Ausgewählter Textauszug
/---
Sonntagnachmittag, kurz vor drei. Die "Stausee-Kampfbahn", das minimalistische Fußballstadion am Rande der westfälischen Seestadt. Letzte Saison haben sie hier noch Regionalliga gespielt, gegen namhafte Gegner wie Köln II, Rot-Weiß Essen und Alemannia Aachen. Gleich heißt der Gegner "TuS Erndtebrück".
"Wir wollen das kleine Bilbao sein. Mehrere Tausend Kilometer entfernt in Deutschland. Das heißt, dass wir auf unsere Jugendspieler setzen, auf die Heimat setzen, dass wir auf lokale Talente setzen." An Sendungsbewusstsein mangelt es Raphael Brinkert nicht. Er ist Marketingchef vom "TuS Haltern" aus der Oberliga Westfalen.
Einstige Kaderschmiede für Bundesligaspieler
Oberliga statt Regionalliga West: Der Verein wollte das so. Den freiwilligen Abstieg, um den Weg für das "Bilbao-Prinzip" frei zu machen. Ab dieser Saison muss die Hälfte aller Spieler der ersten Männermannschaft aus Haltern kommen, ab 2021/22 sogar 75 Prozent.
\---
Aufgaben
A. Wie hoch soll laut dem Textauszug ab der Saison 2021/22 der Anteil der Spieler aus Haltern in der ersten Männermannschaft sein?
B. Ermittle jede Zeile der Liste, in der das Wort "This" vorkommt, und gib diese Zeilen wieder. Achte dabei auf Groß- und Kleinschreibung.
Der Textauszug und die Liste stammen aus verschiedenen Quellen.

Vorliegende Liste
/---
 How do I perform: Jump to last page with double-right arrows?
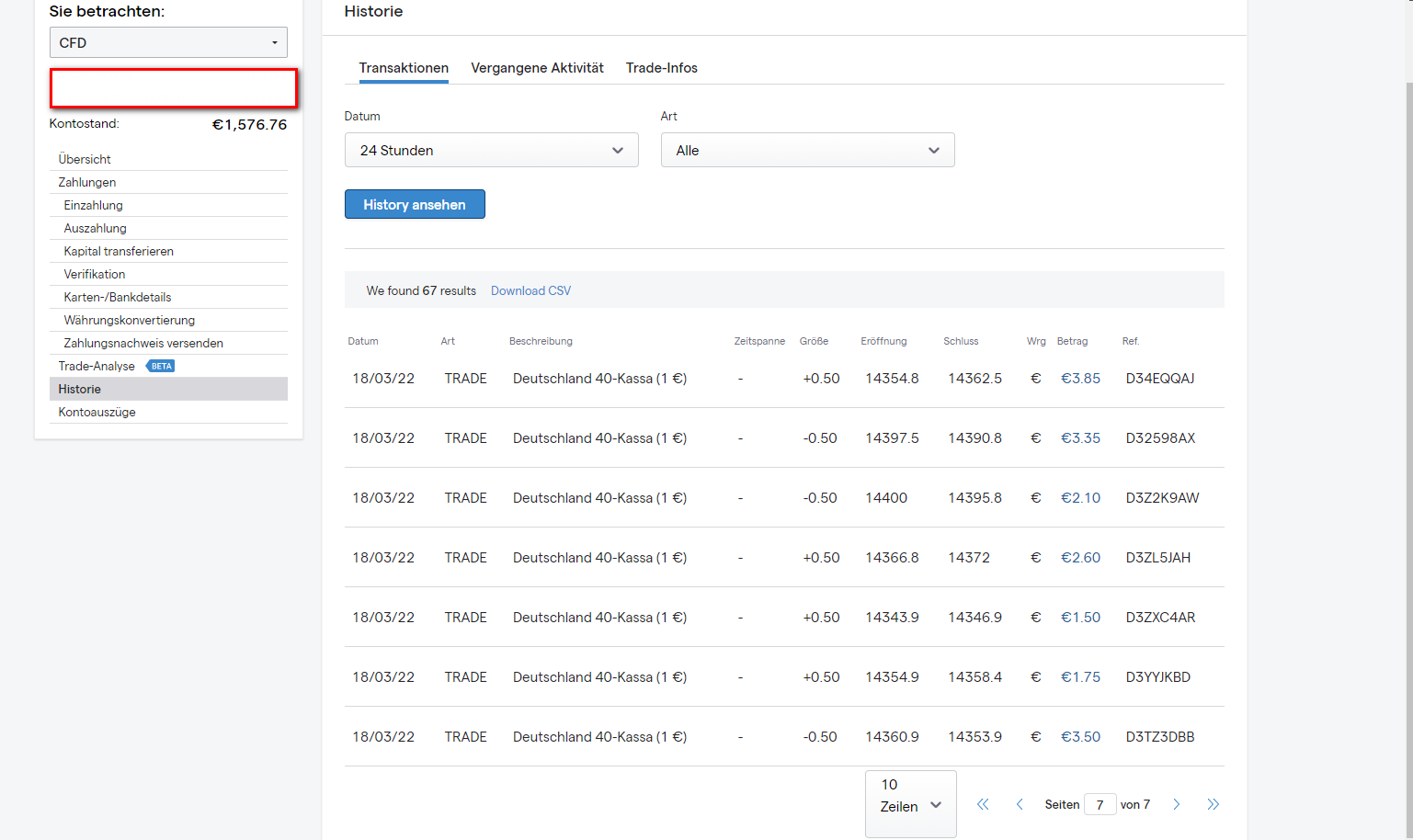[1213, 804]
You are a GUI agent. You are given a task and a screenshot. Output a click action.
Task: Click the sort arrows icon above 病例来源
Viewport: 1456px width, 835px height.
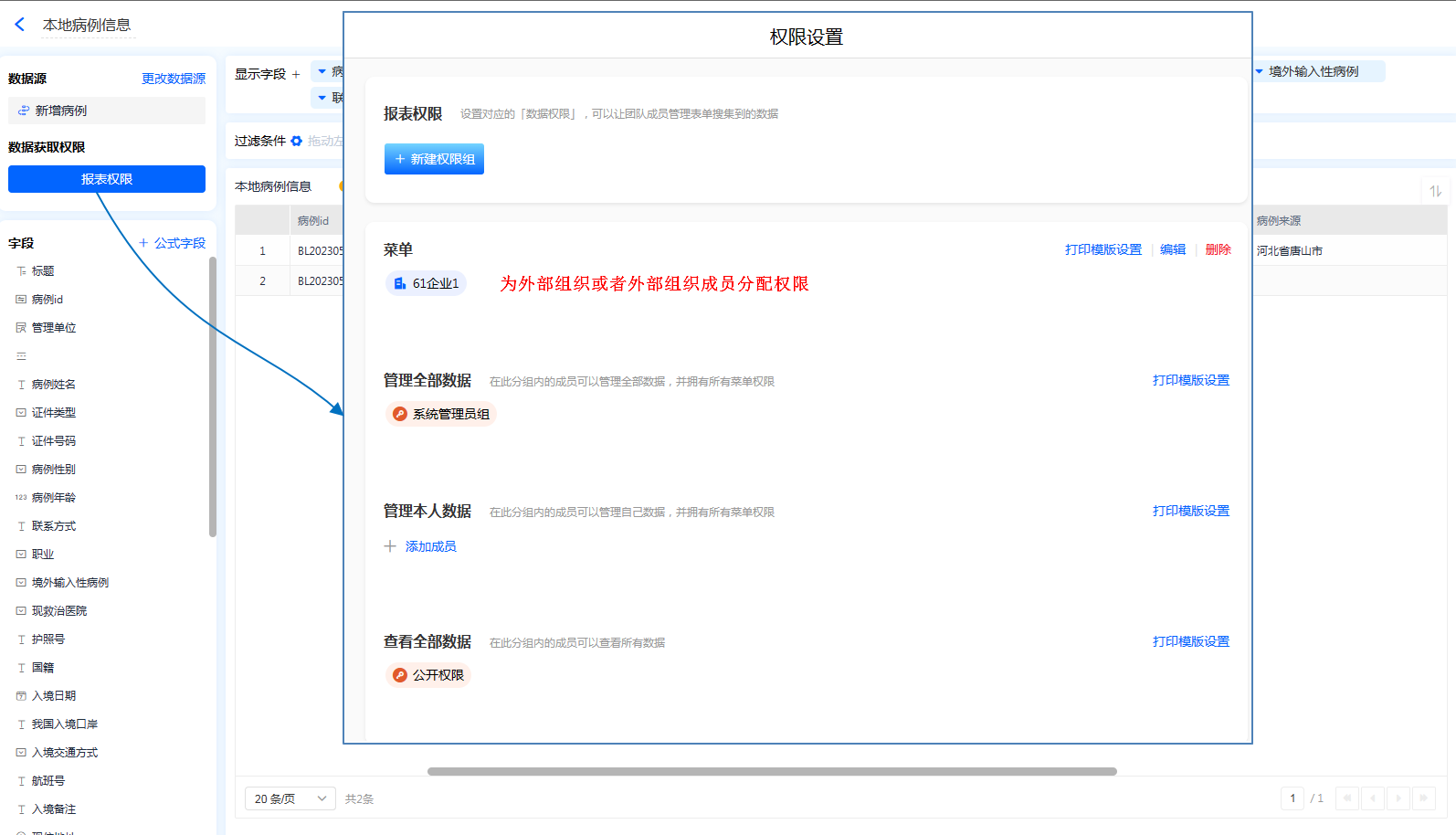coord(1435,191)
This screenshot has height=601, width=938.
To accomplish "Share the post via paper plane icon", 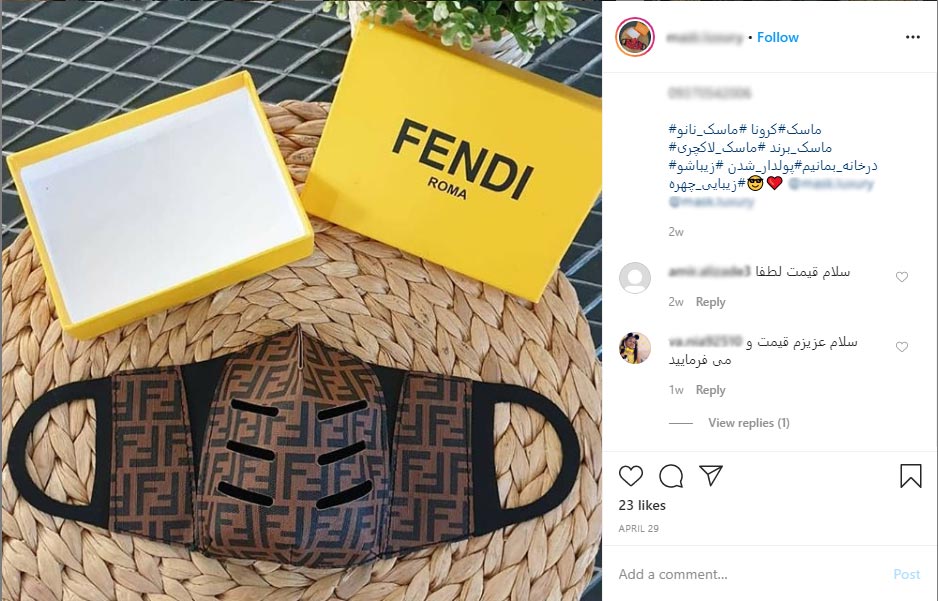I will pos(711,475).
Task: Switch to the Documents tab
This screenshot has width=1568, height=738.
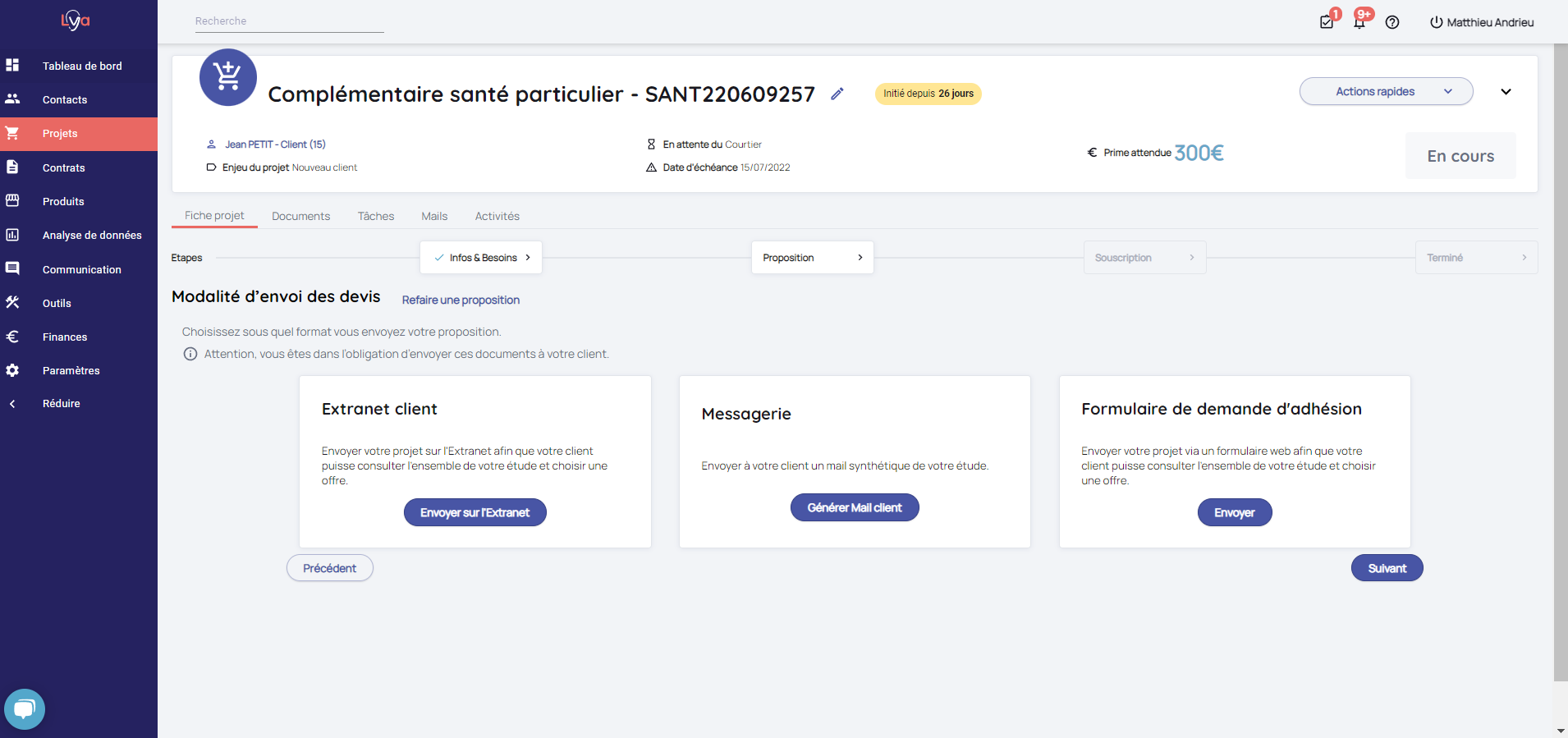Action: (300, 216)
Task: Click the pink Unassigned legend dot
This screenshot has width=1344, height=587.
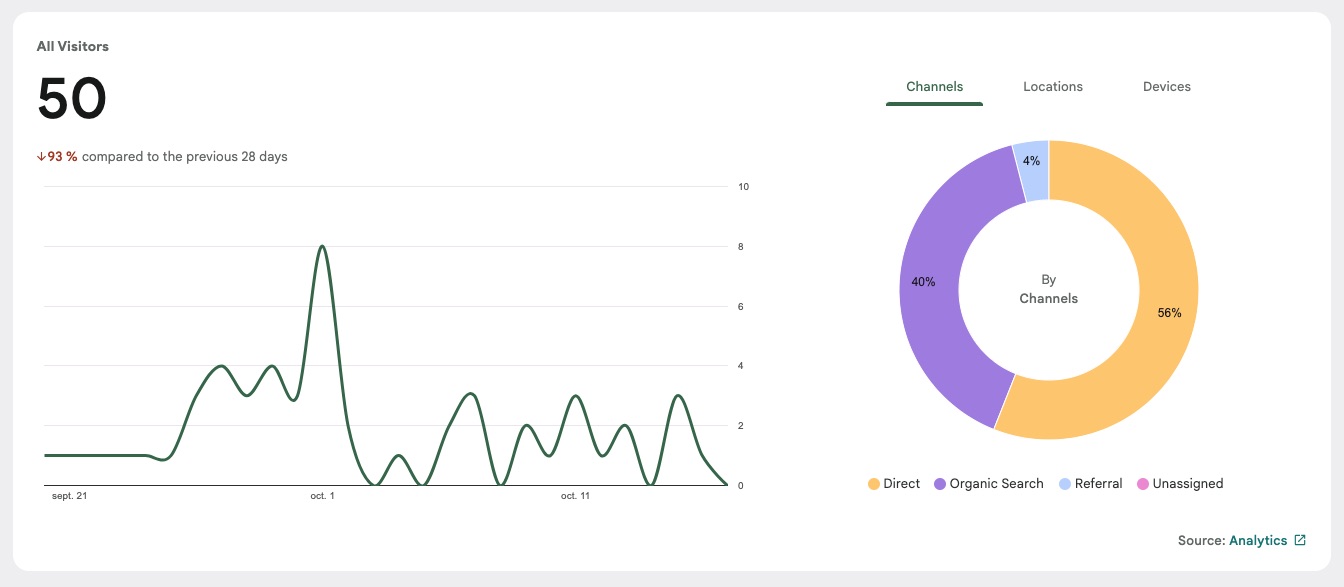Action: pyautogui.click(x=1143, y=484)
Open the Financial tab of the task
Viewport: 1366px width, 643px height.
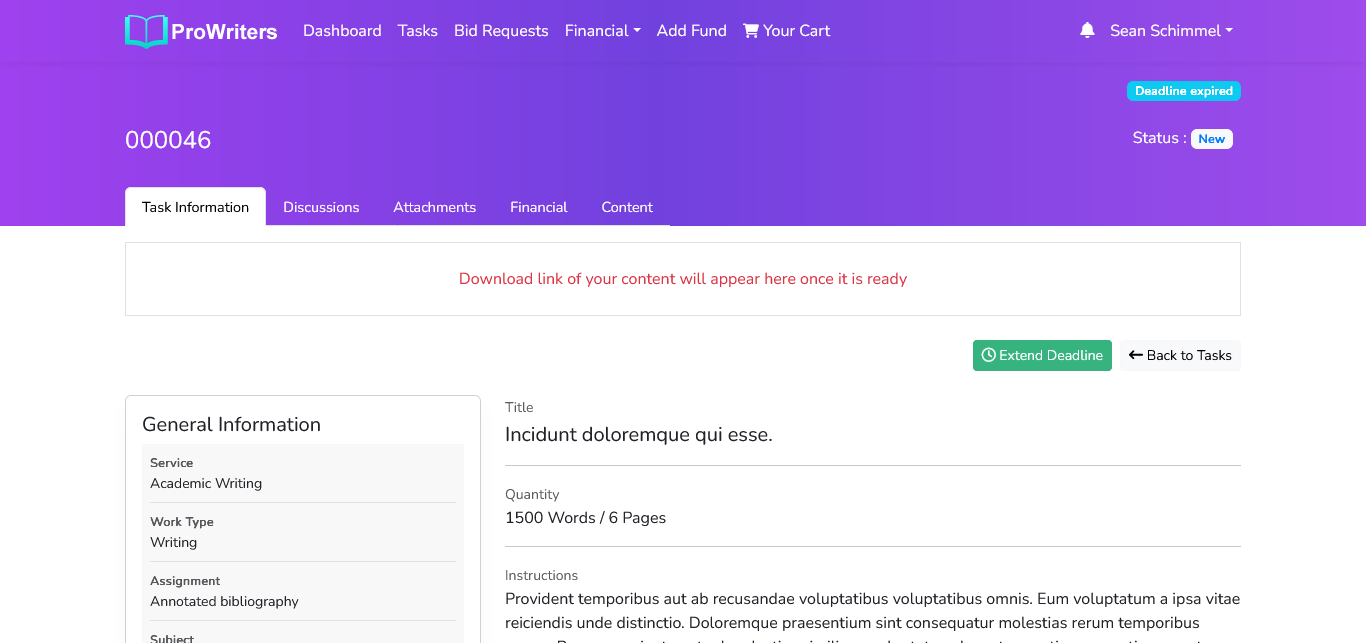click(538, 207)
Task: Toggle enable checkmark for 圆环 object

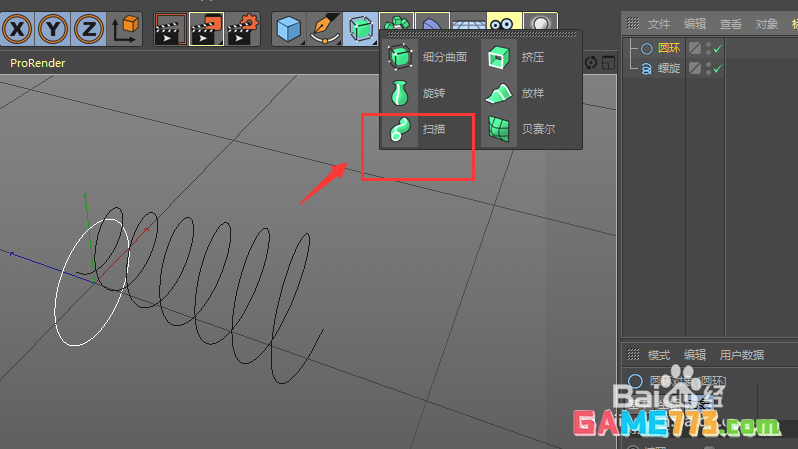Action: 718,48
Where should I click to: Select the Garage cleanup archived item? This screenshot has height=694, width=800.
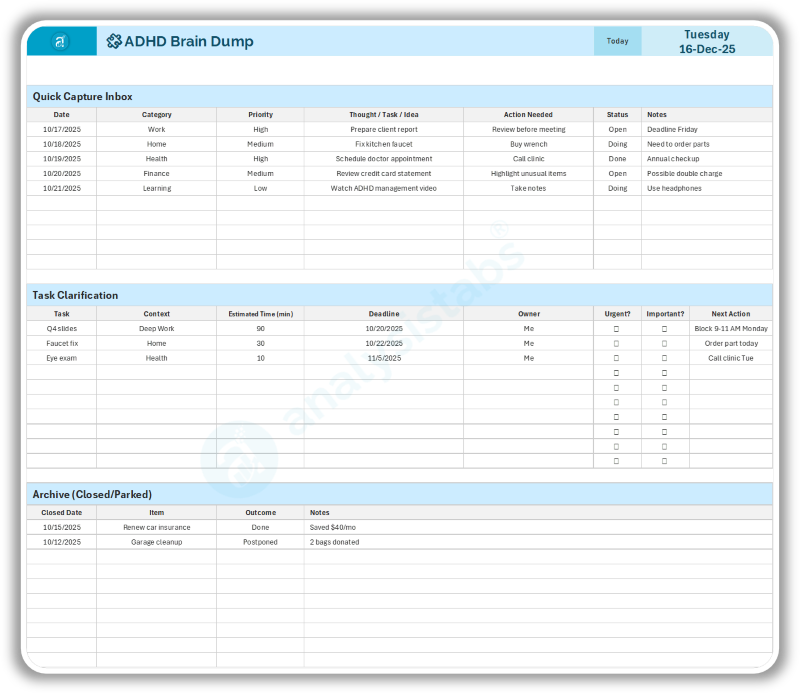pos(157,542)
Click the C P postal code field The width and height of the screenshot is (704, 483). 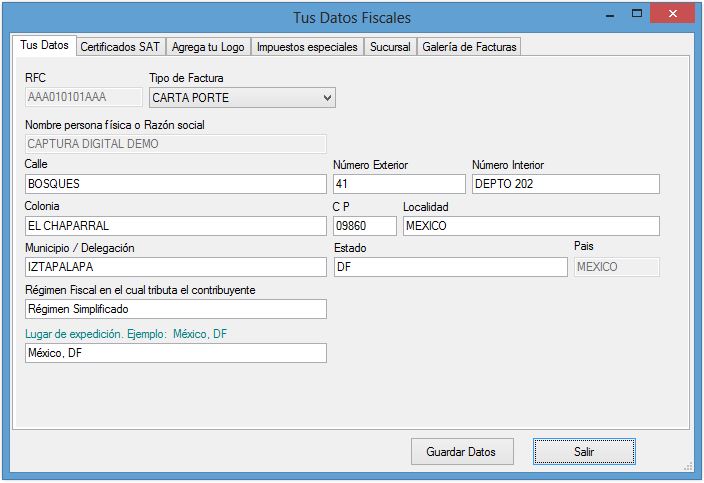364,226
\---
Lösungen
A. 75 Prozent.

B.
This screenshot has height=601, width=938.
This screenshot has width=1568, height=738.
This screenshot has width=1344, height=587.
Where should I click to: Select the Garage cleanup archived item? This screenshot has height=694, width=800.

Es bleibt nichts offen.